While Enon is largely an internal monologue, it features richly developed minor characters: a cemetery caretaker who seems like "an archaic military experiment gone awry"; an elderly woman who fearlessly races down an icy hill on a sled; a poorly paid clerk who pines for his family in India while he spends his Sundays working at a convenience store. It is also a novel of place, the place being Enon, where Crosbys have lived since 1840. Charlie, taking a daily walk around the town, recalls his childhood fears of creepy woods and legendary boogeymen. We learn the history of Charlie's old house with its traces of the people who once lived there, including the grandfather who was instrumental in his life.

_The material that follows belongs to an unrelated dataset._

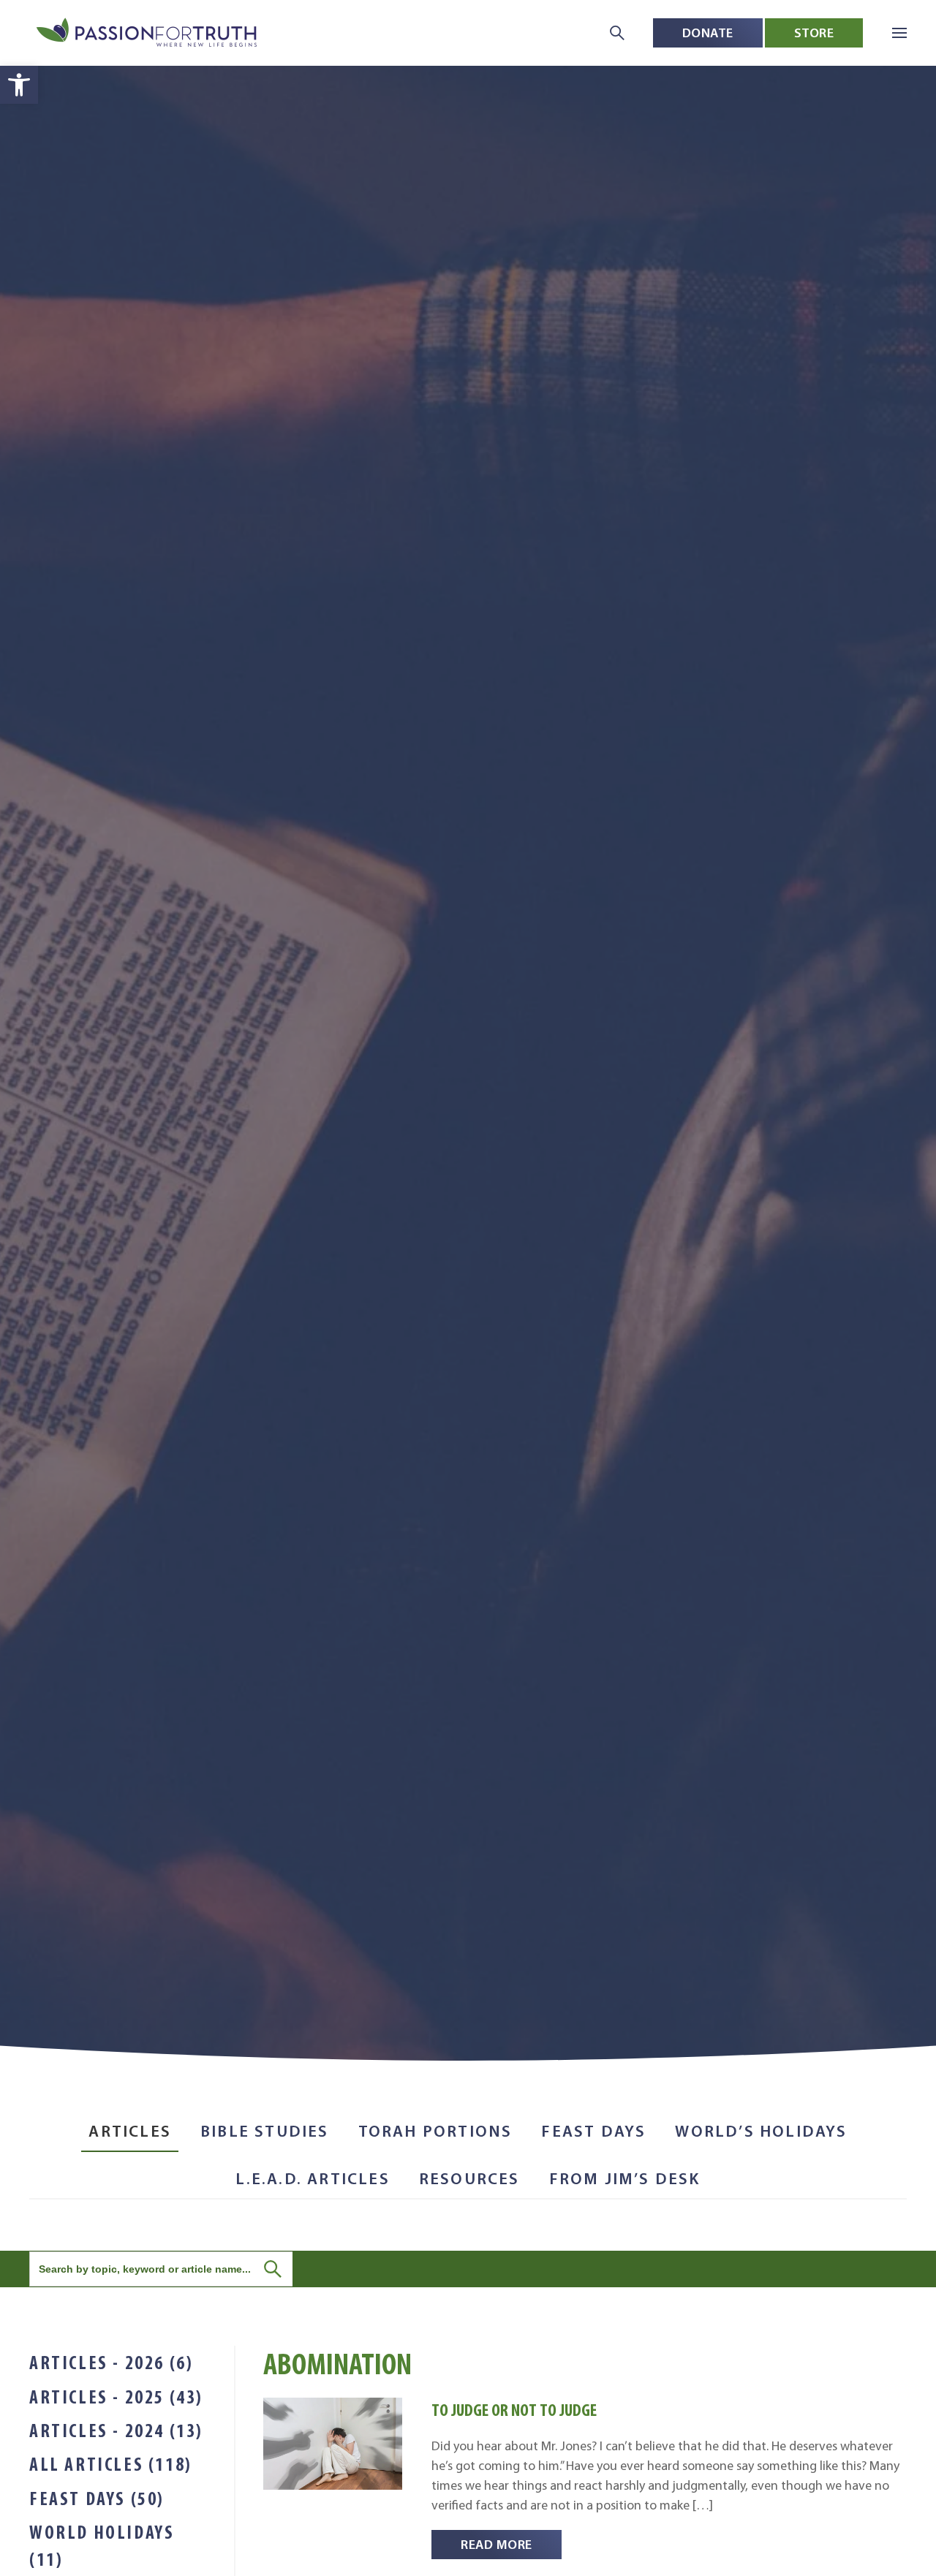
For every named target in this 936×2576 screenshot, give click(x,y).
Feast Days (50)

What do we do when "broken hearts continue beating"? Is grief a moral failing when it leads to self-destructive, irresponsible behavior? Harding leaves it to the reader to decide. Charlie, on the other hand, receives a lecture from the elderly sledding woman that seems right: at some point, particularly when it causes harm to others, grief can be selfish. There is a moral lesson in Enon, a lesson that Charlie learns about the nature of prolonged grief, about what his grief really is and why he can't release it. Although it isn't immediately apparent, the novel is ultimately redemptive and life-affirming in its perspective of "this awful miracle of a planet" we all share.
Harding's description of Charlie's thoughts, his attempts and inability to come to terms with his daughter's death, are achingly real. Enon is such a howl of pain that it is difficult to read in long stretches. Fortunately, Enon is the perfect length: long enough to tell the story but not so long that Charlie's anguish becomes overbearing. Regardless of its length, Harding's prose, sometimes stunning in its effortless beauty, would have kept me reading. This isn't a novel for readers who wish to disappear into a make-believe world that's filled with sunny characters, but for readers who want to understand the full range of life (including people who have given up on life), Enon is a work of great value.